Я знал, что Вахтанг великолепно устроился. Чем же в таком случае мог быть недоволен батони Давид? Но, по словам Кахи, он прежде всего был творец, то есть человек, пытающийся проникнуть в глубь вещей и явлений; а если к тому же он действительно был одарен талантом и умением созерцать, без чего творец немыслим, невозможно, чтобы он хотя бы подсознательно не ощущал убожества собственного бытия, ибо где-то в сокровеннейшем уголке души главным для него оставался все-таки творческий успех, а не, скажем, карьера.
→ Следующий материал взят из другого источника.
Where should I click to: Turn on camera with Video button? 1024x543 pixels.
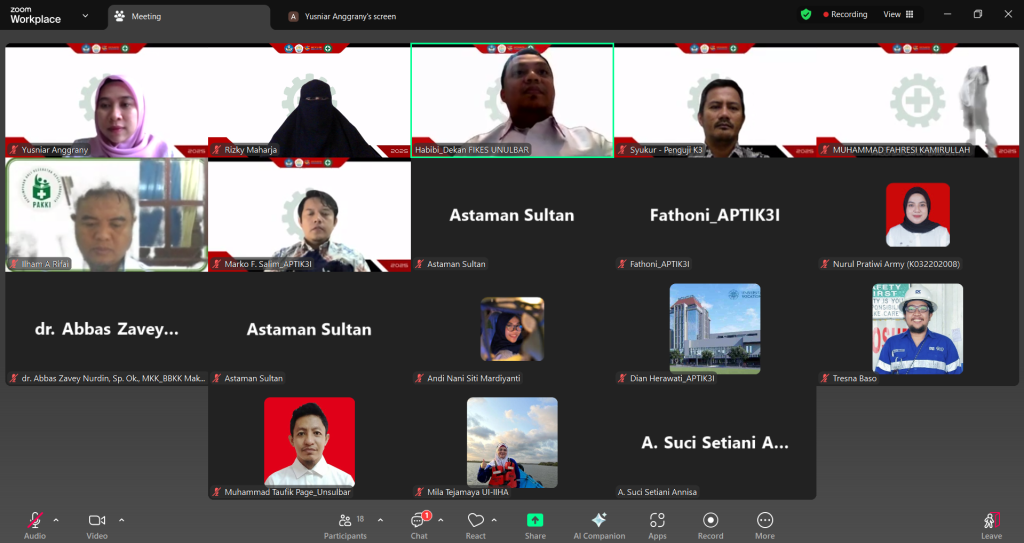pyautogui.click(x=97, y=521)
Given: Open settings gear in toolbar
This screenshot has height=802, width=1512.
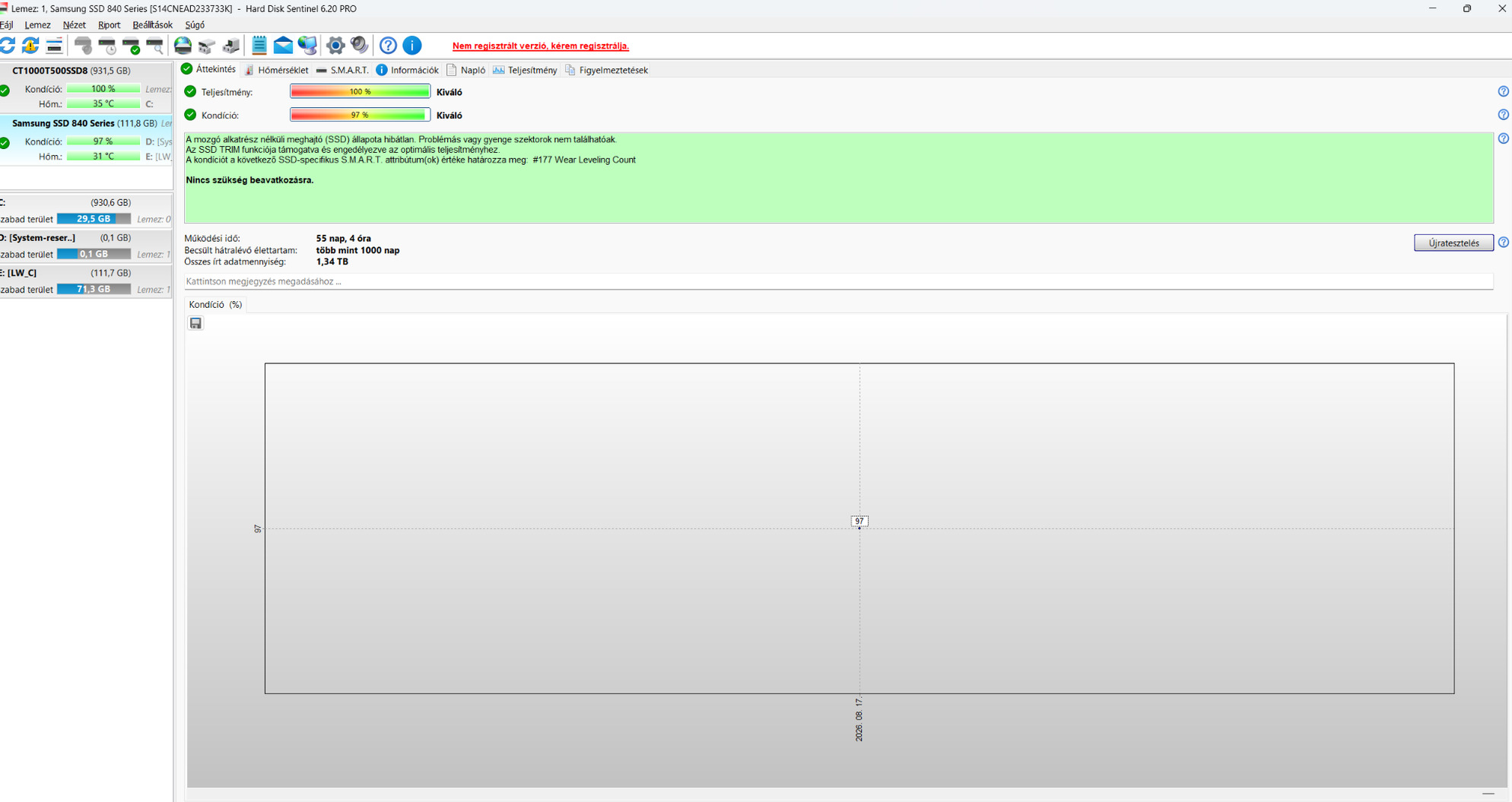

Трудно сказать, кто и какую цель ставит перед собой, когда берется за перо, но одно совершенно ясно: как бы мы ни обманывались на свой счет, мы лучше всех знаем, чего мы стоим. Некоторые, кому эта правда не по душе, всячески борются с ней, прибегая к разным ухищрениям и уловкам. Иногда закрывают глаза, чтобы не видеть нежелательного, но реальность берет свое. Разве борьба с реальностью имеет какой-нибудь смысл? Не лучше ли сделать эту реальность такой, чтобы не стыдиться ее?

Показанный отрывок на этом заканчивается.